O livro recebeu notoriedade atrasada em relação ao seu lançamento. Foi o professor e crítico literário Luiz Costa Lima que primeiro chamou atenção para sua originalidade, com o artigo “Uma grande surpresa”, escrito para o jornal Valor Econômico, do Rio. No artigo, Costa Lima defende que o livro traz uma linguagem rural inédita na literatura brasileira, diferente tanto da tendência naturalista quanto dos experimentalismos de Guimarães Rosa. Segundo o crítico, o modo de composição de As visitas que hoje estamos “mostra uma ficção que parece evitar ser reconhecida como ficção”. Para ele, “o não fictício de “As Visitas” não tem nada a ver com nossa tradição naturalista de romances documentais e de testemunhos. Tem sim a ver com a ausência de dois ingredientes comuns na obra romanesca: o enredo e a unidade de dicção”. Sem enredo, os personagens do livro “são os anônimos de toda uma comunidade. Qual comunidade? Aquela que é coberta pela quebra da unidade de dicção. Ou seja, a ausência de um ingrediente usual se acompanha da ausência do outro. Com efeito, a unidade de dicção, com frequência entendida como “estilo”, é substituída por uma dualidade de dicções: a dominante é a de cunho rural-interiorano, a dominada é a dicção culta, que remete à fala do próprio autor”. Assim, irônico, bem construído e desenvolvido, no livro de Antonio Geraldo Figueiredo Ferreira, segundo o crítico, os “capítulos, ora mais longos, ora muito curtos, se não reduzidos a uma frase, lidam por excelência com uma enciclopédia de espoliados pela vida. São velhos de juntas capengas, “sem girar certo a dobradiça dos ofícios”, enfermos, ladrões, mendigos, toda espécie imaginável de lúmpen, magotes de moleques, candidatos a trombadinhas, um raro descendente que consome o resto de herança, em suma, o “povinho alastrado pelo brasil”, aqueles que sabem, sem disfarces nem coloridos televisivos, que aprender a viver é acostumar-se com as perdas. Pois “o fim da gente começa lá no começo”.

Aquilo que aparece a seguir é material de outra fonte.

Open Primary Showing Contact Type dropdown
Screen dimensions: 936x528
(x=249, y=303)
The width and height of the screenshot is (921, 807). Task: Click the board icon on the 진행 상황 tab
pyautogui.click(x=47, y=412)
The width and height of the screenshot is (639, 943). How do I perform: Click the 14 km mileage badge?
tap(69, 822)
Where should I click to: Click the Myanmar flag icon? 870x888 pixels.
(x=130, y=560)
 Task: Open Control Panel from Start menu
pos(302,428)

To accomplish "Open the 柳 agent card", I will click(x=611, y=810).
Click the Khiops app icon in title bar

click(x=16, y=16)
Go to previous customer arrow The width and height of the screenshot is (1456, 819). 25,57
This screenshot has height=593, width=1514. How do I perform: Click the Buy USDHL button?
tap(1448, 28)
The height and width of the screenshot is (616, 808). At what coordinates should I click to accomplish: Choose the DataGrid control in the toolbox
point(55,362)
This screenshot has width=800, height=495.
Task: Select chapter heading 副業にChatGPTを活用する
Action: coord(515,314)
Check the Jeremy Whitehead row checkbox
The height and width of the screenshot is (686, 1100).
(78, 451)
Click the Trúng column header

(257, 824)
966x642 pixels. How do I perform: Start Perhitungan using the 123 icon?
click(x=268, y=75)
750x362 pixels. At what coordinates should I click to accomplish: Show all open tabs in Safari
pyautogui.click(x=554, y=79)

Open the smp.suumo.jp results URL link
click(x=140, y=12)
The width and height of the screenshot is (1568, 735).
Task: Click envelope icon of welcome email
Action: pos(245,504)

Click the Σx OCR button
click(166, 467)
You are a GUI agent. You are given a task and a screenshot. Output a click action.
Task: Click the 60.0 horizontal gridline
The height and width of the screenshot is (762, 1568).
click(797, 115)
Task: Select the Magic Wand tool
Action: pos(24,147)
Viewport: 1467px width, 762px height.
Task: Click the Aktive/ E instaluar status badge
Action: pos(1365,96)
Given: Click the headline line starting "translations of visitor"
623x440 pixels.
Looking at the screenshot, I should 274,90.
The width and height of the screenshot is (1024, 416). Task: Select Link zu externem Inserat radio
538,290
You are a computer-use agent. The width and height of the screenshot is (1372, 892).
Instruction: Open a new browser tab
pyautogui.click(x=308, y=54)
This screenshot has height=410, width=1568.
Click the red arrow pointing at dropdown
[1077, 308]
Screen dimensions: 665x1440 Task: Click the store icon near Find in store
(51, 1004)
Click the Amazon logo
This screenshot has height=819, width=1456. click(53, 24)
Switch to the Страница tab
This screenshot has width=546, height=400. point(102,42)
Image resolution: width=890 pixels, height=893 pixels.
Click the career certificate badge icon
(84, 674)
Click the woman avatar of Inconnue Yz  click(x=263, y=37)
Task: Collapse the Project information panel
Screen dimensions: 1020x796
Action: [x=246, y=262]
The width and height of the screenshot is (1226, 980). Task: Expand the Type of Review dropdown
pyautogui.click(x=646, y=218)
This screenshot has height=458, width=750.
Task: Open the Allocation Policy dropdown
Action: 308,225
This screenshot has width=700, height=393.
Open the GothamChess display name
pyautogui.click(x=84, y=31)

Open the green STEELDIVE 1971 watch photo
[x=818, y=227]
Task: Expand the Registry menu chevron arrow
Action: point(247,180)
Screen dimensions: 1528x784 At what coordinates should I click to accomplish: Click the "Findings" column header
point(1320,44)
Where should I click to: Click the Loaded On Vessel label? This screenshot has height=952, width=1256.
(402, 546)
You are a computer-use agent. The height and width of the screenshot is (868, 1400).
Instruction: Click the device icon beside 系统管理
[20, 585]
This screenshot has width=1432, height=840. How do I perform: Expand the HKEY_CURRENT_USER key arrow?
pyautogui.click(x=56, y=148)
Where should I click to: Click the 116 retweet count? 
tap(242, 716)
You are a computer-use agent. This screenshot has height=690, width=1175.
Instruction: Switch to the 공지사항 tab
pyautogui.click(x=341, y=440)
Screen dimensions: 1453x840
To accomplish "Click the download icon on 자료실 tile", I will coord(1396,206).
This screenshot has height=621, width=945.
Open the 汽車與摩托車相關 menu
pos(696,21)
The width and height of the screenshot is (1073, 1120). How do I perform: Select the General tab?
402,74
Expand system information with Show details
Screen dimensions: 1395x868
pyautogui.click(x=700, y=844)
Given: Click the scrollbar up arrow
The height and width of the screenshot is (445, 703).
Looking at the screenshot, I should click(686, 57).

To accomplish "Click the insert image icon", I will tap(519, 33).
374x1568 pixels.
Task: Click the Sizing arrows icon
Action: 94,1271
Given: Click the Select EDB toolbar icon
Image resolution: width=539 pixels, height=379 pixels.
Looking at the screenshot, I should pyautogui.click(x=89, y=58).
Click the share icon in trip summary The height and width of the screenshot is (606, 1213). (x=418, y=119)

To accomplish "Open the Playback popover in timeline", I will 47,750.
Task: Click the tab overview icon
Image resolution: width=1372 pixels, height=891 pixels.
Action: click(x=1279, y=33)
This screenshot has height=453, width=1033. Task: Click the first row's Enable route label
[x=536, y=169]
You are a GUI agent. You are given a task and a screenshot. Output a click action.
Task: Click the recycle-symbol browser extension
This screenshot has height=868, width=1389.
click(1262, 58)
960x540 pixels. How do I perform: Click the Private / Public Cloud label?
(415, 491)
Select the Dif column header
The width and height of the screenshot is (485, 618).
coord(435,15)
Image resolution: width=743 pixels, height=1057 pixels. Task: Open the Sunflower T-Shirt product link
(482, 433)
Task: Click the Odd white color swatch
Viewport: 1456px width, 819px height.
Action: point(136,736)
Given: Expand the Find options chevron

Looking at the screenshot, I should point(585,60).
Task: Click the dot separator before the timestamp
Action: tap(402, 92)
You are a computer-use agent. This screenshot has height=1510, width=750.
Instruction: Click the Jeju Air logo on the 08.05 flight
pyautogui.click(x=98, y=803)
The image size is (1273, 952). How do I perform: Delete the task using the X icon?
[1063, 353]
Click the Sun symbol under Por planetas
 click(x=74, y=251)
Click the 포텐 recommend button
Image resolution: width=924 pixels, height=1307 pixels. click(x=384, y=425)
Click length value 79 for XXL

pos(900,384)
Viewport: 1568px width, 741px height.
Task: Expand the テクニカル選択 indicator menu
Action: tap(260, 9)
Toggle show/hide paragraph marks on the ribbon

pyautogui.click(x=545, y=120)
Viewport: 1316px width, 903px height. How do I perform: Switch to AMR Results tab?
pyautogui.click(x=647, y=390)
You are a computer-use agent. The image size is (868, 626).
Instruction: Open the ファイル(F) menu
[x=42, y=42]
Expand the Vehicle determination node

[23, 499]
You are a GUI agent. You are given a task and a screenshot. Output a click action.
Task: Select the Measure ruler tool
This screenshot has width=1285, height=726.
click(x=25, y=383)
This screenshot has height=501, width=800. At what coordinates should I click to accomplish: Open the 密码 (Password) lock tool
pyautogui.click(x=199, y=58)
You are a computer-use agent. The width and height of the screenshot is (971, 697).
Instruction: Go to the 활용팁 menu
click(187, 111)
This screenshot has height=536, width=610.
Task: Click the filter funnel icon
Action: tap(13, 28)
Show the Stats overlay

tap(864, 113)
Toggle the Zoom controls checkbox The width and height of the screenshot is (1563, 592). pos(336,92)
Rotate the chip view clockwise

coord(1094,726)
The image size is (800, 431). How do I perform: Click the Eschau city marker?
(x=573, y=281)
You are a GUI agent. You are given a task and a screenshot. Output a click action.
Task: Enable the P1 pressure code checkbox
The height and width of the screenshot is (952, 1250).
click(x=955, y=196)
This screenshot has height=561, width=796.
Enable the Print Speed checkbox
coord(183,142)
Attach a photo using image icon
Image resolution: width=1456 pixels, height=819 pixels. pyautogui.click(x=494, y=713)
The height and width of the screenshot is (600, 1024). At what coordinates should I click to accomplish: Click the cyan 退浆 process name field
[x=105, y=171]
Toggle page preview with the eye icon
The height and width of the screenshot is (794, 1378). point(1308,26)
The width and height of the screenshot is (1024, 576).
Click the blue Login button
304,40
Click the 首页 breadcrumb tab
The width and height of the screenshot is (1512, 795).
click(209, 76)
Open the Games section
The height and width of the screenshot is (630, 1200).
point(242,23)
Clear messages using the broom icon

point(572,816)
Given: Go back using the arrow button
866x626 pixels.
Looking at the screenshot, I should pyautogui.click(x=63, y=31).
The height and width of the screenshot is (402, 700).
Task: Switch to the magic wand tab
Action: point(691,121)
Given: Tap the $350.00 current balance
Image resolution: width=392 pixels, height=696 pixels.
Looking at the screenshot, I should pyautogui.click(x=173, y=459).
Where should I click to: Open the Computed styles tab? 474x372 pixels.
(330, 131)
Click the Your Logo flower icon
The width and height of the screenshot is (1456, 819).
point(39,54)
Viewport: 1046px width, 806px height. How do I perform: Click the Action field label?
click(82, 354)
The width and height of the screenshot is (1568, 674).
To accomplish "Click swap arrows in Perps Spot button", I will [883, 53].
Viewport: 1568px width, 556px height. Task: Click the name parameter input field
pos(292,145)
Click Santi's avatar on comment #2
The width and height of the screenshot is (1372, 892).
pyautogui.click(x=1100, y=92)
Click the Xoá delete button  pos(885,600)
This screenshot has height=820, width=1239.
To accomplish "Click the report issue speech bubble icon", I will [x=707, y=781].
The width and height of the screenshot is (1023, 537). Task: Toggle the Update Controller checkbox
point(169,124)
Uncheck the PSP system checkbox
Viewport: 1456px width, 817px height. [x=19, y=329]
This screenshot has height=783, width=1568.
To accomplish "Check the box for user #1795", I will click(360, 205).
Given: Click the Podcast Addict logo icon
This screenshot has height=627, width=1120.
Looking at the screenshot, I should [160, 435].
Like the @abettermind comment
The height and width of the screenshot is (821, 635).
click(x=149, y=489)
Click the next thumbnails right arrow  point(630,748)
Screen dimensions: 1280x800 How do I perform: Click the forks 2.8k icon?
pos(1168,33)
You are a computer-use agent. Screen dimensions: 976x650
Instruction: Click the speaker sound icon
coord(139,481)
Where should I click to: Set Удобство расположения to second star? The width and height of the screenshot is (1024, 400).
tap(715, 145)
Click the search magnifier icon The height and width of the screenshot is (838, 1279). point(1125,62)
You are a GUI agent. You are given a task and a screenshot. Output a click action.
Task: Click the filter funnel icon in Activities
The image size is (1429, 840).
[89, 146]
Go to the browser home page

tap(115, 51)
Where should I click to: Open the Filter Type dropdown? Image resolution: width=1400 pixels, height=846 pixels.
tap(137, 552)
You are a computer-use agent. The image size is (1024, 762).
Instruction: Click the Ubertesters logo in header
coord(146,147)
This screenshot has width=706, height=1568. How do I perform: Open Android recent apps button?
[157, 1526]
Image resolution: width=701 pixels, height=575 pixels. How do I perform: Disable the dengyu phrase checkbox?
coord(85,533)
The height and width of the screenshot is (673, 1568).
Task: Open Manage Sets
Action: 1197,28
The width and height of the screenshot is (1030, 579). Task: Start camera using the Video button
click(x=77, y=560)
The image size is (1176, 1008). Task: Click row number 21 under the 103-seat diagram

A leitura do livro foi considerada uma “experiência caudalosa mas formidável” pelo crítico Alfredo Monte. Segundo ele, “na raivosa e contundente enchente narrativa, vêm arrastados o Brasil profundo, o povo brasileiro em sua condição de arquétipo e os pequenos nadas da vida: a passagem do tempo, a instabilidade econômica, altos e baixos da sorte, atos sórdidos, guerras conjugais, solidão, lendas urbanas, e a maciça presença dos santos. Muita religiosidade e, não obstante, desordem geral, desalinho de todo o tecido social, dificultando o fio dos relatos: “…e isso é um deus nos acuda de desvios”.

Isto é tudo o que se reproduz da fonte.